Imagine if in the middle of the Watergate investigation, the special prosecutor issued arrest warrants for Woodward and Bernstein, the investigative journalists who first sniffed a rat. The natural conclusion would be that the judicial system had done a flip and that it had dedicated itself to pursuing the innocent and protecting the guilty. This gives you an idea of the cloud of confusion that now hovers over Turkey where the credibility of the Ergenekon conspiracy trial is very much on the line.
The case is one of the most important in postwar Turkish history. If Zekeriya Öz, its chief prosecutor, is not a worried man, he should be.
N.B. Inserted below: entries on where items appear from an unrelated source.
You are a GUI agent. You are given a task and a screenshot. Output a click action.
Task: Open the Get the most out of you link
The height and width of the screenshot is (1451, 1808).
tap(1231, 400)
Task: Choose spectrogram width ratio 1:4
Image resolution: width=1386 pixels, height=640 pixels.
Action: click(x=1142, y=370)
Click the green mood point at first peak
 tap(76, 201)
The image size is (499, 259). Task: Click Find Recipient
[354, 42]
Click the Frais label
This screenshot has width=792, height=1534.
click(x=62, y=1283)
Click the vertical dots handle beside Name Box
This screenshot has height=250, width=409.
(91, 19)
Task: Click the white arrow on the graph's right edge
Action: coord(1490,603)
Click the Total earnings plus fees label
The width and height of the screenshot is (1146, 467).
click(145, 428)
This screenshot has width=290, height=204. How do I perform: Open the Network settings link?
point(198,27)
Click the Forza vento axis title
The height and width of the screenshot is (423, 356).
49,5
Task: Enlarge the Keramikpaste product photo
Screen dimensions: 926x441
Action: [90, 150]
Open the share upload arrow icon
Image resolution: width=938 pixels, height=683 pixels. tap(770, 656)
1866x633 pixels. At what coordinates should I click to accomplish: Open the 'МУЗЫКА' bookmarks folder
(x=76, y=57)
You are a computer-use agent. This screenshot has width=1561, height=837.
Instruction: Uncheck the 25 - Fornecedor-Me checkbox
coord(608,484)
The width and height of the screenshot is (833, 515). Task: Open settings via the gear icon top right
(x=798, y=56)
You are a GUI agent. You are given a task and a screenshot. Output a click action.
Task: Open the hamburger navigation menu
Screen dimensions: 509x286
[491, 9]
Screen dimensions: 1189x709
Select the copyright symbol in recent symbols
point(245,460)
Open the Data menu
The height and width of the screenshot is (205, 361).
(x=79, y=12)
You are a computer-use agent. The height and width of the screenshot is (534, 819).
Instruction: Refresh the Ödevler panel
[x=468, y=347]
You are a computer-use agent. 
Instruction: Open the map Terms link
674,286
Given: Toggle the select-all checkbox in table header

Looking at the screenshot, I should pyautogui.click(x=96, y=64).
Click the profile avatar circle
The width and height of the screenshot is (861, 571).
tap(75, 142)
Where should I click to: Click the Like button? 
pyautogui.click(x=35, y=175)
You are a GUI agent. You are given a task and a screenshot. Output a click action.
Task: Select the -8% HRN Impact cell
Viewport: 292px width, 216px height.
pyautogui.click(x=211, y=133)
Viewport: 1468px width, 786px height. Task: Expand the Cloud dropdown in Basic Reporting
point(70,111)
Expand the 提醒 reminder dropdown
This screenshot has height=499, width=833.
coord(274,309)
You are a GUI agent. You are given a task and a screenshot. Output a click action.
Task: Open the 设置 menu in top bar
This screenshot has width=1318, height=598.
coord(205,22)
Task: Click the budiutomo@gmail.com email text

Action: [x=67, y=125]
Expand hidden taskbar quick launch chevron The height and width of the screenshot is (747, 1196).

For the last four years the Ergenekon prosecution has been trying to unravel an intricate network alleged to extend from the situation rooms of the military into the editorial offices of Turkish newspapers to smoky basements inhabited by small-time mafioso. The conspiracy was not created from scratch but was part of the modus operandi of a historically embedded clique dedicated to the use of violence and provocation to control and even overthrow elected governments. So the trial is nothing less than an attempt to sweep clean decades of abuse and an important step to restore the principle of democratic accountability. That was the theory. Alas, the case now appears to be tipping into not so much farce as black comedy.
Mr. Öz cannot claim to be surprised that this is the case. A case of the magnitude of Egenekon was by its nature bound to be controversial. Many have seized upon the sloppiness and inconsistencies in the way it was argued to suggest the prosecution itself was a conspiracy and that its main purpose was to intimidate opposition to the current government. For that it does not require a conviction. The Turkish legal system is notorious for meting out punishment not at the end of a trial but at the point of arrest and during the long years those charged spend on remand in jail.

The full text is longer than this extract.